● WHAT YOU NEED TO DO
Which lines in the records below contain the word "agent"? Copy each one out.

● Stored items from a collection
Start of Block
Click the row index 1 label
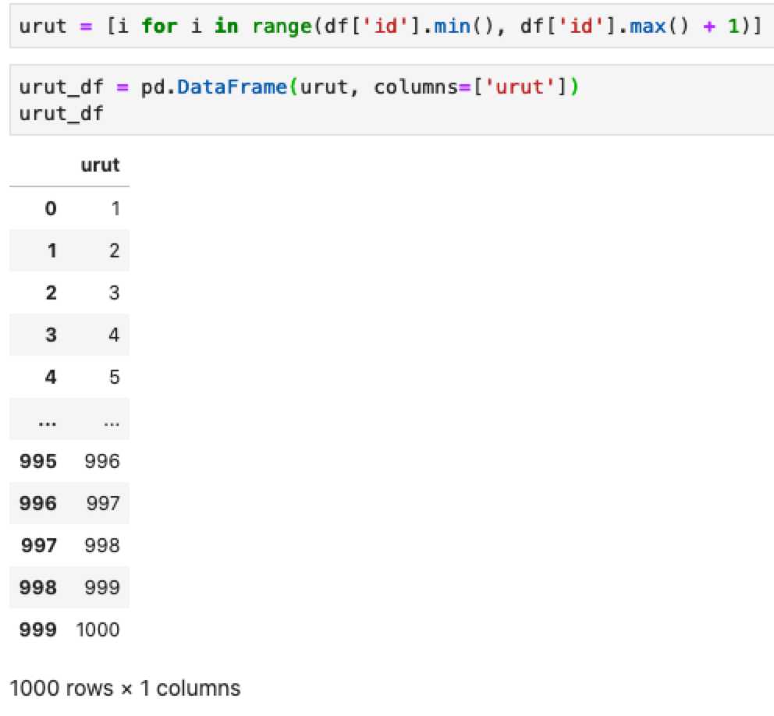 click(51, 250)
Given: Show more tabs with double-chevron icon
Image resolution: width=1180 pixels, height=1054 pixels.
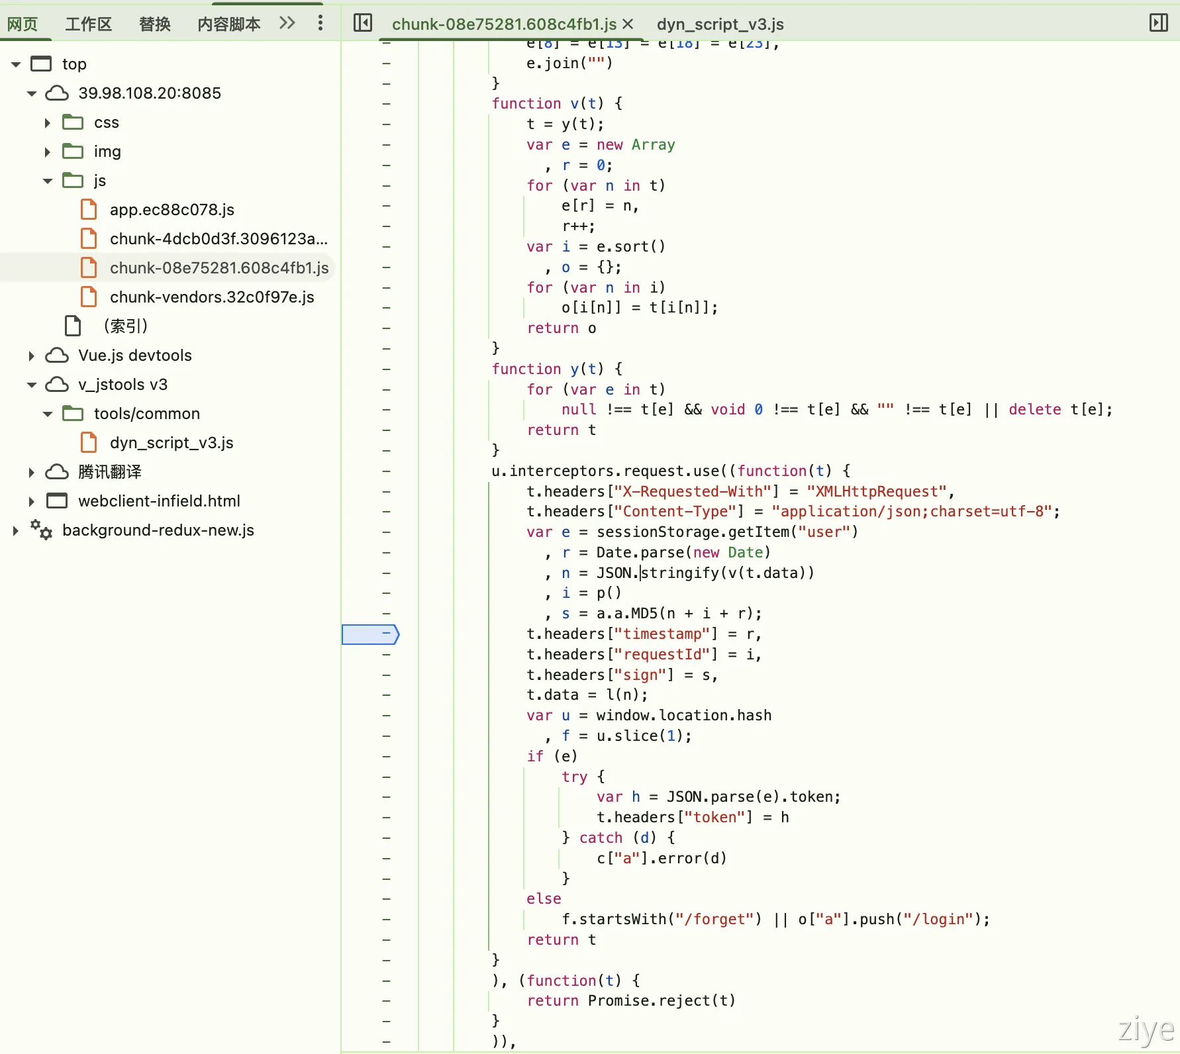Looking at the screenshot, I should pyautogui.click(x=287, y=23).
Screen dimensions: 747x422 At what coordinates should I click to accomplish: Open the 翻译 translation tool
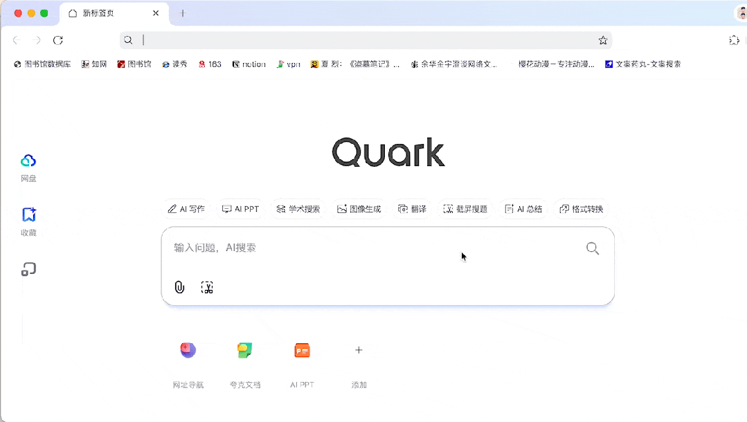click(412, 208)
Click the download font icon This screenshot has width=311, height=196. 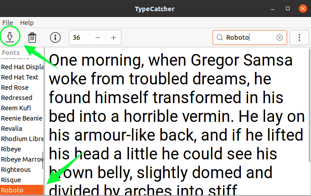click(x=10, y=38)

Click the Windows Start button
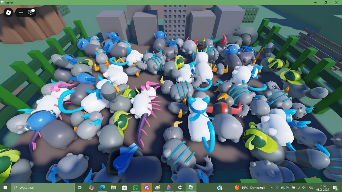click(x=5, y=187)
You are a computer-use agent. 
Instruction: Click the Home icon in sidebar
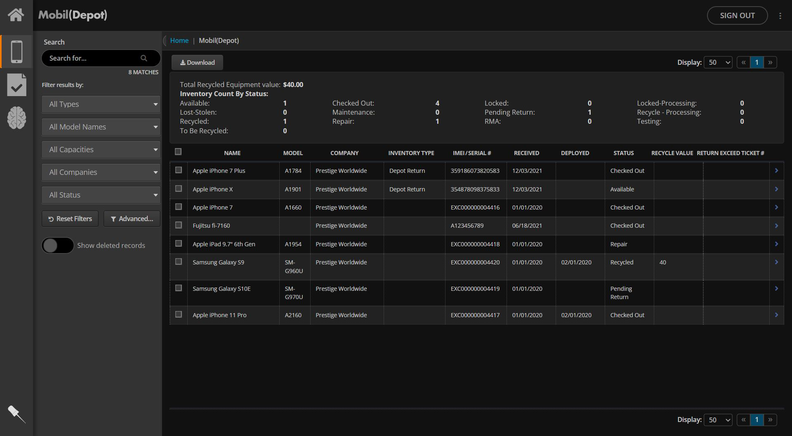pyautogui.click(x=16, y=15)
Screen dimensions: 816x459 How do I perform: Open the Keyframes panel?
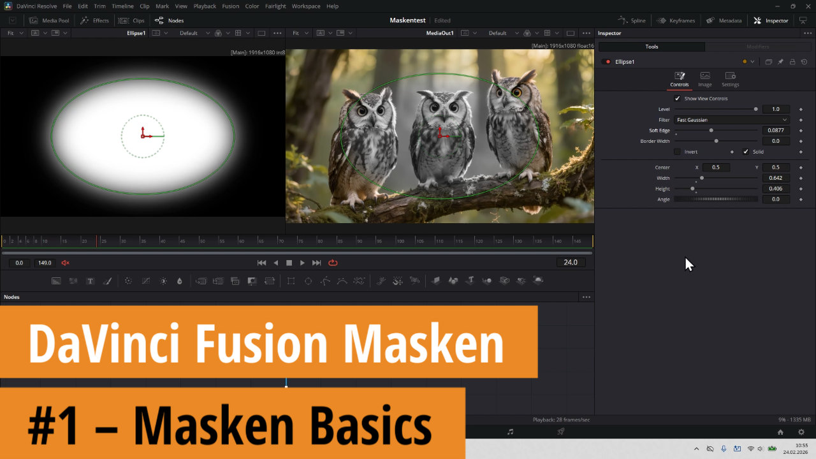pos(676,20)
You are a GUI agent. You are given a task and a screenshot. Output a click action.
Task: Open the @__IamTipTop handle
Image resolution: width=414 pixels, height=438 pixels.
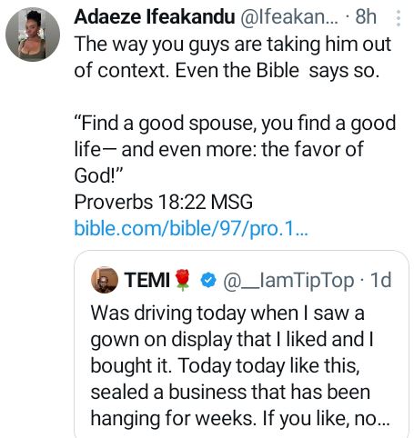pyautogui.click(x=288, y=281)
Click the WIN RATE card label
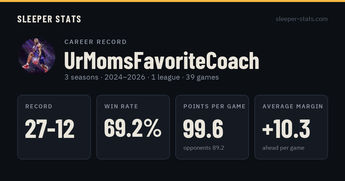This screenshot has width=345, height=181. (x=121, y=107)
End of Block
● TASK SOLUTION
You are a computer-use agent. 
You are a GUI agent. You are given a task and a screenshot. Output a click action.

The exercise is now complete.